### The exercise
Copy every line of the listing below word for word, leaving out the pictures.

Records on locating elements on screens
>> BEGIN
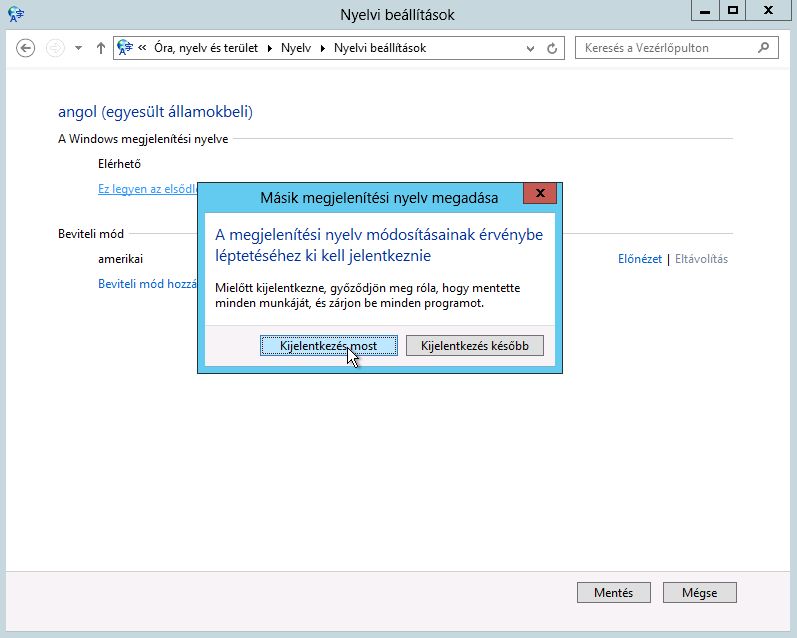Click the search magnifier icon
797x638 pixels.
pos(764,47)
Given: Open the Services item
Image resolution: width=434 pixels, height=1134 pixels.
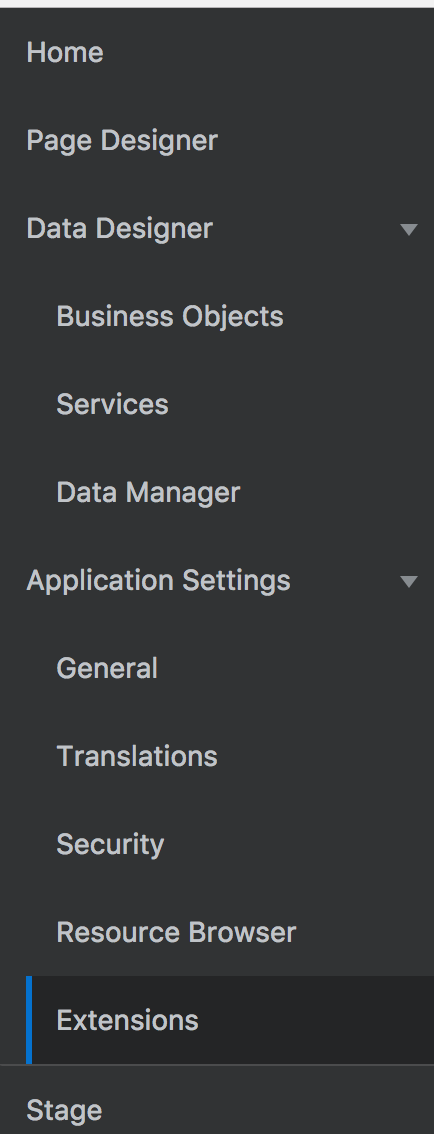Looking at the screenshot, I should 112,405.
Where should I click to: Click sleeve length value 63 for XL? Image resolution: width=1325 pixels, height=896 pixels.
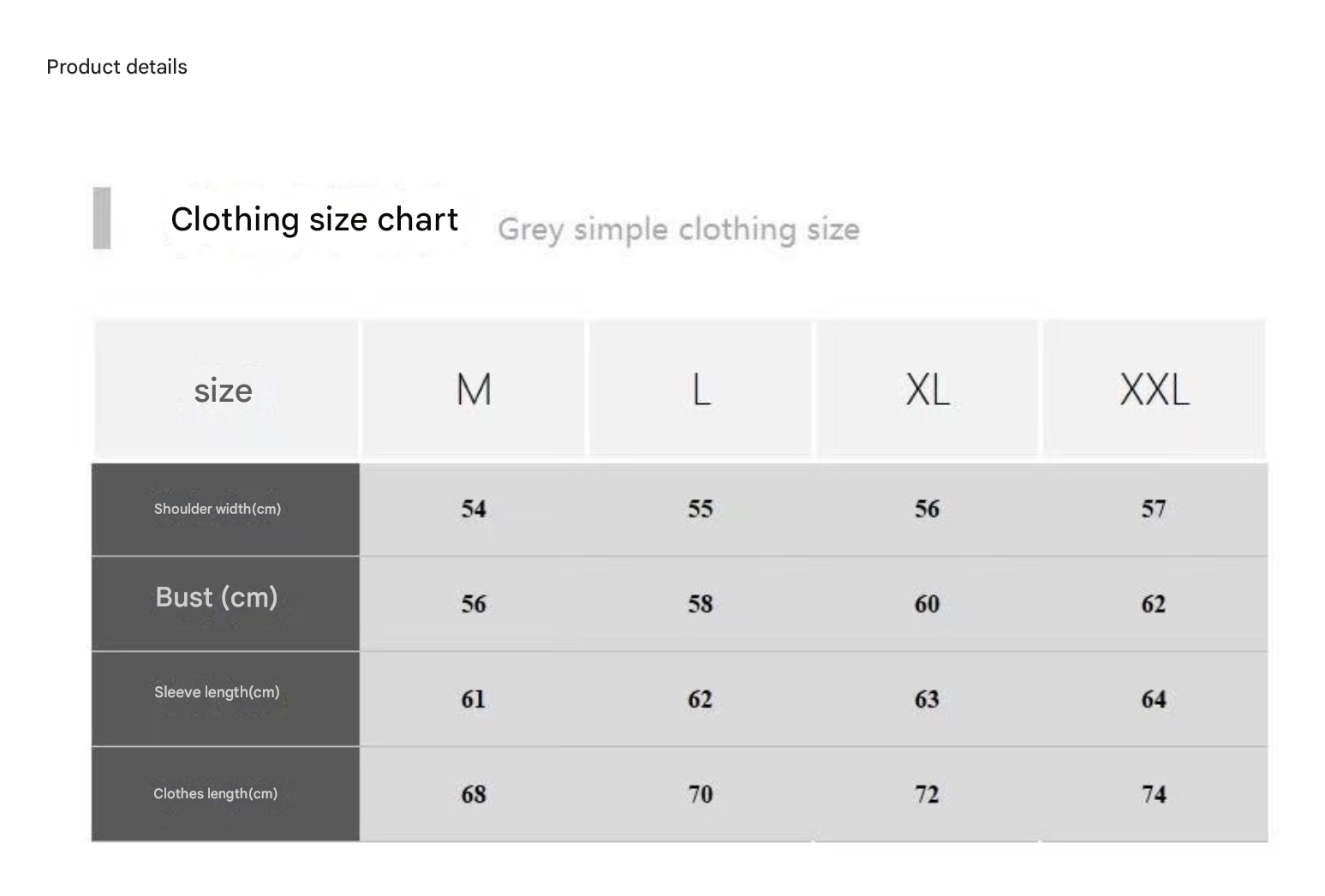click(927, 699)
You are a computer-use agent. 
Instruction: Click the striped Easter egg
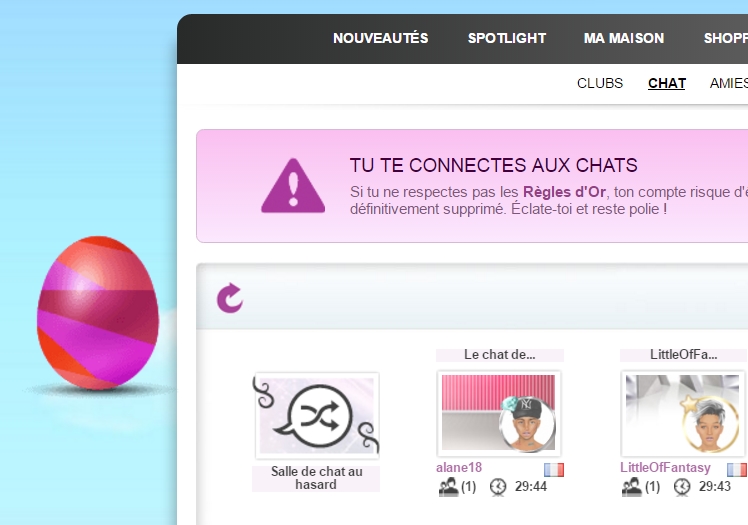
>> END
### Solved exercise
Click the search magnifier icon
797x638 pixels.
pos(764,47)
Given: Open the Services item
Image resolution: width=434 pixels, height=1134 pixels.
Looking at the screenshot, I should 112,405.
Where should I click to: Click sleeve length value 63 for XL? Image resolution: width=1325 pixels, height=896 pixels.
click(927, 699)
You are a computer-use agent. 
Instruction: Click the striped Easter egg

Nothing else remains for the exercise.